U.S. economic data was generally soft this week. The pessimistic interpretation is that the U.S. federal government shut-down from late December through January coincided with reports of cooler global growth, hitting both current confidence and expectations of future demand at the same time. An optimistic view of the economy is that pent-up demand from December and January will get spent out in February and March, and breakthroughs with “The Wall” and with China trade negotiations will provide momentum heading into spring.
We will split the difference. We expect some, but not all, of the pent-up demand from the shutdown to be spent out later. We also think that the Trump Administration will emphasize positives in the weeks ahead. However, the freight train of global economic growth takes a long time to slow down, and a long time to speed up. We think that we are still in the slowing process.
China is unleashing more stimulus to counter the drag from weaker trade. Europe does not have the ability to respond as quickly or as forcefully to cooler growth there. In the U.S. monetary tightening is on hold, but the fiscal stimulus from tax reform is fading and a meaningful infrastructure spending package remains elusive.
U.S. retail sales were weaker than expected in December, falling by 1.2 percent. Lower gasoline prices were a factor, but sales fell in several other categories. Auto sales were a bright spot for the month, with the nominal value up by 1.0 percent. Excluding autos and service stations, monthly retail sales fell by 1.4 percent.

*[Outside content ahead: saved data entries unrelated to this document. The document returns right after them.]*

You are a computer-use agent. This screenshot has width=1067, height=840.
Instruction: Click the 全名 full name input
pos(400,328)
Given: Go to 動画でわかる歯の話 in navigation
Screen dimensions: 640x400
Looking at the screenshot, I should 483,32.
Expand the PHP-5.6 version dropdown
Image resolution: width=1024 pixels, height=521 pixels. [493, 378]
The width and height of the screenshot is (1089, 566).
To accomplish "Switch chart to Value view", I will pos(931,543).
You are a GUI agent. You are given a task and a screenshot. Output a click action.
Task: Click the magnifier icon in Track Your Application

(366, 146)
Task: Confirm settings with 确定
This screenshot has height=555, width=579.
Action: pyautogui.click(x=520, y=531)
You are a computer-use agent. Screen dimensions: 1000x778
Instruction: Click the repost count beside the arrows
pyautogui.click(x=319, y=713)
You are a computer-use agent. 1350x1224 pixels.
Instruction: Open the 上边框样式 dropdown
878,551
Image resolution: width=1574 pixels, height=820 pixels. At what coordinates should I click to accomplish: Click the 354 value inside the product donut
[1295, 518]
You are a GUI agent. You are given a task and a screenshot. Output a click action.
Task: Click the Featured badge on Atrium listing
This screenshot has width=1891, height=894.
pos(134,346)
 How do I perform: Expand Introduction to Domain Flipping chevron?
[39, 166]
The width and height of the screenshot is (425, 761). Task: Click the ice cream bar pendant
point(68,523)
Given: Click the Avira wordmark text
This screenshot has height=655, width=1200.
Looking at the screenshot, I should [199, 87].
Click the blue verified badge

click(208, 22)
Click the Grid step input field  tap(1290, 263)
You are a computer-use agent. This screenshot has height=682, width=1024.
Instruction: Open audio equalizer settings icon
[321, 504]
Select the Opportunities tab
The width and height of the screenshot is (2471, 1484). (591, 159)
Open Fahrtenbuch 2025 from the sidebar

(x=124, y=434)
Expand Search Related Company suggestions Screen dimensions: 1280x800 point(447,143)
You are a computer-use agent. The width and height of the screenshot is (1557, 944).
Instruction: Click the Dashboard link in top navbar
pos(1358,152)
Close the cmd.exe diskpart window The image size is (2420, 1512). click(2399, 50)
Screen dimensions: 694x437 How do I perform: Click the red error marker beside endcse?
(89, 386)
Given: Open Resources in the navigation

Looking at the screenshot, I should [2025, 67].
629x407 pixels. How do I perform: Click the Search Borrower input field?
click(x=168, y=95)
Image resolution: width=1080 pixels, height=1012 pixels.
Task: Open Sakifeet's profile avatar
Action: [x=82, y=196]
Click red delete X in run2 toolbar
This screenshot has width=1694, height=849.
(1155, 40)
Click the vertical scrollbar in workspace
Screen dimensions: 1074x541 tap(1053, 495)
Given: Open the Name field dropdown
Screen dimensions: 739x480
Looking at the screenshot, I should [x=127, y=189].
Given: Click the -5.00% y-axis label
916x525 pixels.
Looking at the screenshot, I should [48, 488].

Industrial production fell by 0.6 percent in January as manufacturing output decreased by 0.9 percent. Light vehicle production fell from a 12.27 million unit rate in December, to 10.6 million in January. Weather may be partially to blame for lower vehicle production, but dealer inventories are reported to be too high.
Initial claims for unemployment insurance increased by 4,000 for the week ending February 9, to hit 239,000. The trend for initial claims has been choppy but up slightly since the September low. Continuing claims increased by 37,000 for the week ending February 2, to hit 1,773,000. The trend there is also up slightly.
The Producer Price Index for Final Demand fell marginally, by 0.1 percent, in January. Energy prices were down by 3.8 percent at the producer level. Wholesale food prices were down by 1.7 percent for the month. Excluding food, energy and trade, the core PPI for Final Demand was up by 0.2 percent in January, supported by gains in prices for services. Over the 12 months ending in January, the PPI for Final Demand was up by 2.0 percent, while core PPI was up by 2.5 percent.
The headline Consumer Price Index for January was unchanged from December.
OPEC announced crude oil production cuts that put some upward pressure on crude oil prices. However, tighter OPEC supply in 2019 could be countered by increased U.S. oil production and cooler global demand.
The National Federation of Independent Business’s Small Business Optimism Index fell in January, to 101.2, the lowest reading since the fall of 2016. This is the fifth consecutive monthly decline in the NFIB index.
Fed Governor Lael Brainard said yesterday the she expected the Fed to conclude balance sheet runoff by the end of this year.
Job openings in December hit an all-time high.